DOCUMENT
--

## 38.23 Flattening a map

Theorem 38.23.3 is the key to further flattening statements.

Lemma 38.23.1. Let $S$ be a scheme. Let $g : X' \to X$ be a flat morphism of schemes over $S$ with $X$ locally of finite type over $S$. Let $\mathcal{F}$ be a finite type quasi-coherent $\mathcal{O}_ X$-module which is flat over $S$. If $\text{Ass}_{X/S}(\mathcal{F}) \subset g(X')$ then the canonical map

\[ \mathcal{F} \longrightarrow g_*g^*\mathcal{F} \]

is injective, and remains injective after any base change.

**Proof.**
The final assertion means that $\mathcal{F}_ T \to (g_ T)_*g_ T^*\mathcal{F}_ T$ is injective for any morphism $T \to S$. The assumption $\text{Ass}_{X/S}(\mathcal{F}) \subset g(X')$ is preserved by base change, see Divisors, Lemma 31.7.3 and Remark 31.7.4. The same holds for the assumption of flatness and finite type. Hence it suffices to prove the injectivity of the displayed arrow. Let $\mathcal{K} = \mathop{\mathrm{Ker}}(\mathcal{F} \to g_*g^*\mathcal{F})$. Our goal is to prove that $\mathcal{K} = 0$. In order to do this it suffices to prove that $\text{WeakAss}_ X(\mathcal{K}) = \emptyset $, see Divisors, Lemma 31.5.5. We have $\text{WeakAss}_ X(\mathcal{K}) \subset \text{WeakAss}_ X(\mathcal{F})$, see Divisors, Lemma 31.5.4. As $\mathcal{F}$ is flat we see from Lemma 38.13.5 that $\text{WeakAss}_ X(\mathcal{F}) \subset \text{Ass}_{X/S}(\mathcal{F})$. By assumption any point $x$ of $\text{Ass}_{X/S}(\mathcal{F})$ is the image of some $x' \in X'$. Since $g$ is flat the local ring map $\mathcal{O}_{X, x} \to \mathcal{O}_{X', x'}$ is faithfully flat, hence the map

\[ \mathcal{F}_ x \longrightarrow g^*\mathcal{F}_{x'} = \mathcal{F}_ x \otimes _{\mathcal{O}_{X, x}} \mathcal{O}_{X', x'} \]

is injective (see Algebra, Lemma 10.82.11). This implies that $\mathcal{K}_ x = 0$ as desired.

--

According to the section on flattening a map, which theorem is the key to further flattening statements?

DATA EXCERPT
--

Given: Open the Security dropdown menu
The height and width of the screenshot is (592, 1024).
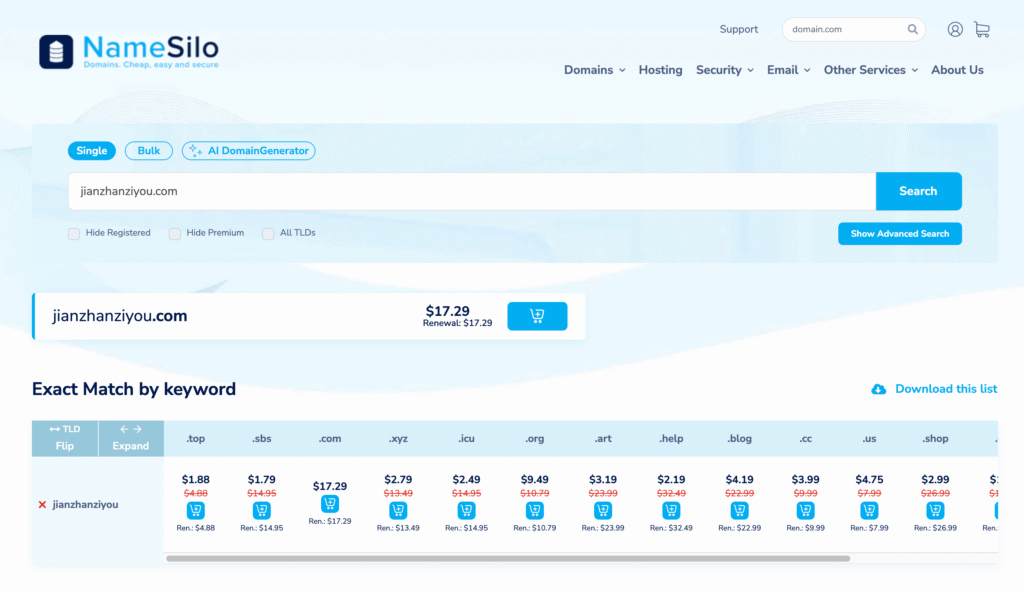Looking at the screenshot, I should point(725,70).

--

EXERCISE ANSWER
Theorem 38.23.3